> _SOURCE_:
┄┄┄┄┄┄

Port-au-Prince, le 20 février 2003

Alarmé par l’interminable série noire de la presse haïtienne, le Groupe de
Réflexion et d’Action pour la Liberté de la Presse condamne sans réserves,
l’acte abominable, perpétré le samedi 15 février 2003, en la résidence du
journaliste de Radio Métropole, Goudou Jean Numa et les persécutions ayant
forcé le confrère à se mettre à couvert. Tout en s’interrogeant sur
l’origine et la motivation de cette nouvelle agression contre la corporation
des journalistes, le GRALIP veut attirer l’attention de l’opinion publique
sur le fait que M. Goudou, en sa qualité de reporter, a eu dans un passé
récent, à réaliser des interviews, des reportages et à soulever, dans
certains points de presse, des questions d’une certaine tonalité politique ;
où une large place était laissée à la critique de l’action du pouvoir
lavalas. Le journaliste n’avait pas non plus hésité à s’exprimer, dans une
analyse de conjoncture qui réunissait intellectuels, universitaires et
professionnels de la presse, sous le patronage de l’organisation « 
Initiative Citoyenne », le 7 février, au Cap-Haïtien.

Le GRALIP, qui assure le confrère de sa solidarité pleine et entière, exige
des autorités compétentes des mesures appropriées en vue de garantir la
sécurité de Goudou Jean Numa et l’adoption de dispositions similaires en
faveur de Radio Métropole qui a dû recourir à une grève de l’information,
durant 24 heures, pour protester contre les nombreuses menaces pesant sur
son personnel journalistique.

Le GRALIP exprime aussi sa solidarité à Radio Haïti Inter qui a dû cesser
ses émissions, pour une durée indéterminée, à la suite de menaces directes
et persistantes, à travers des appels téléphoniques et la présence
d’individus en cagoules devant la station. Le GRALIP relève que ces menaces
interviennent au moment où l’affaire Jean Dominique est entrée dans une
phase cruciale.

Le Groupe de Réflexion et d’Action pour la Liberté de la Presse (GRALIP)
tient à rappeler que cette nouvelle atteinte à la liberté de la presse a été
précédée ou suivie de plusieurs autres cas. Citons :

- les sept journalistes des Gonaïves pourchassés et bannis par « l’armée
cannibale » ; contraints dans un premier temps à l’exil intérieur, six
d’entre eux se sont finalement expatriés .

- Les menaces à peine voilées du fugitif Amiot Métayer contre le directeur
de la salle des nouvelles de Radio Métropole, Rotschild François Junior.

- L’interpellation, le mardi 18 février, en marge des funérailles d’un
membre de Fanmi Lavalas, du correspondant de Radio Vision 2000 à Petit
Goâve, Elysée Sincère, et l’incendie de la résidence de son père, Montigène
Sincère, correspondant de La Voix de l’Amérique.

┄┄┄┄┄┄

> _CONSIGNE A_:
Recopiez à l'identique les lignes des enregistrements qui vont de celle contenant « How do I perform: Select » jusqu'à la fin des enregistrements, ces deux bornes comprises.

┄┄┄┄┄┄

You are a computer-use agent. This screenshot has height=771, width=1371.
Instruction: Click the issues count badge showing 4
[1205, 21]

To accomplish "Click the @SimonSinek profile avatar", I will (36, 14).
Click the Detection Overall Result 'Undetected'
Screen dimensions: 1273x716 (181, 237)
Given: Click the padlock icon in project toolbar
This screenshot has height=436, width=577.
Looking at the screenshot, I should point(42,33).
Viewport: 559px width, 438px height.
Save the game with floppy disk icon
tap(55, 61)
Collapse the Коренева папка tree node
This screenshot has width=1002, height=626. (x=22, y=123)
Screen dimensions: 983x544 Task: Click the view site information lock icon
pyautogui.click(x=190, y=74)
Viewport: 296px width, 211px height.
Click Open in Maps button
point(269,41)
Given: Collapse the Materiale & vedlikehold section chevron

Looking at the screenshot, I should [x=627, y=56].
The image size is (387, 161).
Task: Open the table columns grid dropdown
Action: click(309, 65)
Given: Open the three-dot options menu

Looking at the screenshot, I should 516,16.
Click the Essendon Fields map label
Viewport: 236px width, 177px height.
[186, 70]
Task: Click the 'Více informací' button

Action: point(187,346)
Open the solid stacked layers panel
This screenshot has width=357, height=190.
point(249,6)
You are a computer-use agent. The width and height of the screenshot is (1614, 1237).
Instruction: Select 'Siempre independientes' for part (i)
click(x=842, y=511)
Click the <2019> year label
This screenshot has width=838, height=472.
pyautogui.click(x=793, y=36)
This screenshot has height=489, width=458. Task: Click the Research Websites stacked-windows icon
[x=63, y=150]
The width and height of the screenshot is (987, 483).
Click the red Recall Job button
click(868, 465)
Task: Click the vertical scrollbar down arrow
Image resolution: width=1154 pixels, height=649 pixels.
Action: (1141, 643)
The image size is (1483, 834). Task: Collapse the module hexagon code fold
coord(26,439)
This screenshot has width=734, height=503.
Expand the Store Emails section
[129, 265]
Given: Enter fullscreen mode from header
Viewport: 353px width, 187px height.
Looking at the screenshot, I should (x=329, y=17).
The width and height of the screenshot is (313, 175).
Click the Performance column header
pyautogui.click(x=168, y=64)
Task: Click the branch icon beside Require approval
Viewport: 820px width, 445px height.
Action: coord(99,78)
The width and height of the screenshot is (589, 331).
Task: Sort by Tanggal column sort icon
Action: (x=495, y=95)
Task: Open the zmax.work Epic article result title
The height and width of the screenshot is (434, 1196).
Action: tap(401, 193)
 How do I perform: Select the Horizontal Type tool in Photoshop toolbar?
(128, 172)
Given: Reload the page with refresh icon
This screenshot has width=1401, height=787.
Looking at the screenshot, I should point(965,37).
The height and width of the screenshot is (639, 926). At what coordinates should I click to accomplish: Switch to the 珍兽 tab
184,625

┄┄┄┄┄┄

> _CONSIGNE B_:
Poursuivez le communiqué du GRALIP sur les atteintes à la liberté de la presse en Haïti à partir de sa dernière phrase.

> _RÉPONSE A_:
 How do I perform: Select the Horizontal Type tool in Photoshop toolbar?
(128, 172)
Given: Reload the page with refresh icon
This screenshot has width=1401, height=787.
Looking at the screenshot, I should point(965,37).
The height and width of the screenshot is (639, 926). At what coordinates should I click to accomplish: Switch to the 珍兽 tab
184,625

> _RÉPONSE B_:
- Le passage à tabac par la police d’un reporter de la TNH, Exinor Robenson
Jean Robert, la semaine dernière, à l’aéroport international de P-au-P ;un
incident que la télévision a étrangement passé sous silence.

- La correspondante-stagiaire de Radio Ibo aux Cayes, Rose Miliana Milord,
agressée verbalement par des membres d’organisations populaires proches du
pouvoir, lors d’une manifestation à l’occasion du 7 février.

- Le séjour forcé à Port-au-Prince, depuis six mois, de Bidry Dorsainvil,
journaliste de Radio Voix Ave Maria, au Cap Haïtien et porte-parole de l’AJH
dans le nord. Le confrère était activement recherché par des membres
d’organisations populaires, à la suite d’une émission de lignes ouvertes sur
le fonctionnement de la police nationale.

- Le saccage des installations de Radio Maxima, au Cap Haïtien, à cause de
la politique éditoriale anti-gouvernementale de la station.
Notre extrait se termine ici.